*** Opening of Given data ***
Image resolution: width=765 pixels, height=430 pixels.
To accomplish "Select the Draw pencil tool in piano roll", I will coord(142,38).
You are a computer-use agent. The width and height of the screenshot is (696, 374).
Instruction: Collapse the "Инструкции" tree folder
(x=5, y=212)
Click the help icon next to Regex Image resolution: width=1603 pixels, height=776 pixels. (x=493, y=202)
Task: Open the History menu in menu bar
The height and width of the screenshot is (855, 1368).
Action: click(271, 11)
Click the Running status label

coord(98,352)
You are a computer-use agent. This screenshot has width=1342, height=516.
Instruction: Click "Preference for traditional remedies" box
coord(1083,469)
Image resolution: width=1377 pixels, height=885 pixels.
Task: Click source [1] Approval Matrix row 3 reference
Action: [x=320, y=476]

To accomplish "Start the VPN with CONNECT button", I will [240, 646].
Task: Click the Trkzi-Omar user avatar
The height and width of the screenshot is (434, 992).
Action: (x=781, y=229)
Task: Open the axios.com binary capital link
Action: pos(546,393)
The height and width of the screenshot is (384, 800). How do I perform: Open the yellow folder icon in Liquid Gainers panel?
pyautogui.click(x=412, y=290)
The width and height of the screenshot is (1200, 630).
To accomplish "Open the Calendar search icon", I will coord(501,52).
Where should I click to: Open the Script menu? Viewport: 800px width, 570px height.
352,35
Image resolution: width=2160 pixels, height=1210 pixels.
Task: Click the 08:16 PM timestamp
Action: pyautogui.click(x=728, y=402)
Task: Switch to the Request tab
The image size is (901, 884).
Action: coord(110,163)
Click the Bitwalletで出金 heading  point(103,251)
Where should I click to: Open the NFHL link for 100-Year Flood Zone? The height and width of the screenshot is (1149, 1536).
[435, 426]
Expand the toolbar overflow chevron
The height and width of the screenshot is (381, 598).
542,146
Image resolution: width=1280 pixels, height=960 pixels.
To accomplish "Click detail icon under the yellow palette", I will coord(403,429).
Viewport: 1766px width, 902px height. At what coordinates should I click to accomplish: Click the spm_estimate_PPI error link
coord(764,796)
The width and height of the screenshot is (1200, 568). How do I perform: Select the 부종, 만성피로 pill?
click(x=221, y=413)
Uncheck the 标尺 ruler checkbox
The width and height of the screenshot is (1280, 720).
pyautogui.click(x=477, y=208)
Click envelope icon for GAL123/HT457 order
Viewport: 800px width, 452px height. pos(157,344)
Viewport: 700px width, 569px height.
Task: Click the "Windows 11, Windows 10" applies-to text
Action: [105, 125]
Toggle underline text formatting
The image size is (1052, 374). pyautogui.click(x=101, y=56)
*** Close of Given data ***
What you are asked to do:
Could you return every line from the entries above in which the string "will" occurs?

Written solution:
To accomplish "Select the Draw pencil tool in piano roll", I will coord(142,38).
To accomplish "Start the VPN with CONNECT button", I will [240, 646].
To accomplish "Open the Calendar search icon", I will coord(501,52).
To accomplish "Click detail icon under the yellow palette", I will coord(403,429).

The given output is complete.